Calling all White Hats

In a recent visit to Joel Salatin’s Polyface Farm, I did not meet America’s most famous farmer, but I did meet a four-year-old who provided a marvelous tour of the grounds. “Do you want to see the hay that I climb on?” he asked my wife and I.

What could we say in response? He led us to a hay barn, pausing once with a quick “shhh!” when he thought we might see deer across the pasture.  As he clambered onto a mountain of square bales, his mouth kept up a stream of explanations and comments, a few of which we actually understood.

Apparently at some point, he was launching into a story that was playing in his imagination. “And that’s when we got the bad guys!”

“Who got the bad guys?” I asked.

“I did,” he explained, his face relaying his seriousness. “With my good guys!”

What must it be like to be four years old and inhabiting a world of good guys and bad guys, white hats versus black hats, a world more straight-forward in its allegiances than the plots of Gunsmoke or Bonanza that my mother watches each afternoon?

Those stories and the cut-and-dry characters that populate them seem quaint and simplistic to contemporary sensibilities.
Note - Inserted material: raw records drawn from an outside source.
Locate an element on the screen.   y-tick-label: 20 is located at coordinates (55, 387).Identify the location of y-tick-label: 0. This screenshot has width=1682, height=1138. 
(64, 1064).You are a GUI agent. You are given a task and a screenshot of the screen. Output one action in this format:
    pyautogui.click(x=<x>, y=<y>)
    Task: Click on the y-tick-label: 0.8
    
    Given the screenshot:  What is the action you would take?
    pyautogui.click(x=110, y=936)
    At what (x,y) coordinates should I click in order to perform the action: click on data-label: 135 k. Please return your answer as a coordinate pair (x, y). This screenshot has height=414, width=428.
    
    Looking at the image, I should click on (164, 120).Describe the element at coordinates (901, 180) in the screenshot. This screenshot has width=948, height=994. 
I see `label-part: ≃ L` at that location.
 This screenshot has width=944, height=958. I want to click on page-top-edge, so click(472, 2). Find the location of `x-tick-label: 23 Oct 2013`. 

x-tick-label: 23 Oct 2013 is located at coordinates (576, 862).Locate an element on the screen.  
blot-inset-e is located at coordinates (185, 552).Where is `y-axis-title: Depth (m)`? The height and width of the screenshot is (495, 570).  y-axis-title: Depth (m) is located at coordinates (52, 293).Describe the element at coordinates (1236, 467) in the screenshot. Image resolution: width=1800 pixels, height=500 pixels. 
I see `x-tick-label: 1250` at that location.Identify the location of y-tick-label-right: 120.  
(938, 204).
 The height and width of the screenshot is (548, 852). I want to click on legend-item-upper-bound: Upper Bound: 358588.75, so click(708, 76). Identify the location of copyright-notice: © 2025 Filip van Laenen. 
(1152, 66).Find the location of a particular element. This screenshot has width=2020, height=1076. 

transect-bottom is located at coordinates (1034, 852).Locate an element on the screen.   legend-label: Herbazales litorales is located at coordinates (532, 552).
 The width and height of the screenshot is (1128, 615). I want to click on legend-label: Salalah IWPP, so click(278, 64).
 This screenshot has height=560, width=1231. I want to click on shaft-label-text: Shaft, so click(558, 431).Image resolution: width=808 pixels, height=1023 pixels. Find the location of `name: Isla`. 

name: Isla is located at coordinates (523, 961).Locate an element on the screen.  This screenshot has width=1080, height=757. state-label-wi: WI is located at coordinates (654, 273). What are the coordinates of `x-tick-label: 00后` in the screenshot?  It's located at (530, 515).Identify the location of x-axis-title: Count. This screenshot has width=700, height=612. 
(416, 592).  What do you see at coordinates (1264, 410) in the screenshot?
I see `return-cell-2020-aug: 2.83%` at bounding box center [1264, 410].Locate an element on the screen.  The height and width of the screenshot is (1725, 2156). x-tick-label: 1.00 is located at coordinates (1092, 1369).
We prefer far more nuance and complexity in our fictional characters. The white and black hats have been abandoned for a series of greys. We embrace Don Draper and Walter White, Tony Soprano and Olivia Pope. Even someone as close to the old-school Western hero as Mark Harmon’s Leroy Jethro Gibbs from NCIS carries along some fairly disturbing baggage. The simple character seems as passe as the family of Father Knows Best. We’re just a bit too sophisticated for that sort of thing.

After leaving Polyface Farm, we drove back into nearby Staunton, Virginia. Along the roads of that fascinating small city, we saw a number of campaign-style signs that read “Save the Name.” Investigating this plea, we discovered that a movement is afoot to change the name of Staunton’s Robert E. Lee High School. The opposing side wants to preserve the tradition of that name. In the wake of last year’s chaos in nearby Charlottesville, the urgency of this matter seems to have only increased.

While I understand the feelings of those who think a Confederate general to be an inappropriate namesake for a public high school, I can’t help thinking that those who dismiss Lee out of hand are separating the world into good guys and bad guys just as surely as  my four-year-old tour guide had.

Was Lee a perfect paragon of moral rectitude? No. An absolute devil? Of course not. He was a man, generally honorable but with serious flaws.

In that same Staunton, Virginia, the birthplace of Woodrow Wilson, the twenty-eighth president has his name placed on various local landmarks. Was Wilson a saint? No. Did he segregate the Federal offices in his administration? Yes.

But I wouldn’t argue for his name to be struck from the public view. After all, once we start that sort of action, the only names that can remain are those of people who did nothing. In my own home town of Independence, Missouri, the three high schools are named for Harry Truman (who dropped two atomic bombs), William Chrisman (who owned and traded slaves), and Robert T. Van Horn (who was a lawyer, politician, tax collector, and journalist, thereby almost guaranteeing at least some less-than-stellar doings).

People who do things of consequence almost invariably take some faulty steps. And when various people, from various parts of the moral and social compass, bring their ideas of what constitutes a faulty step, there’s very little hope that anyone’s name could remain on a high school or a street.

Humanity has very few absolute “good guys” and many people who can be partly tarred with some “bad guy” accusations. Perhaps we should be as open to complexity and conflict in our real people as we are in our fictional characters. Let’s leave the simplistic stuff for the pre-schoolers.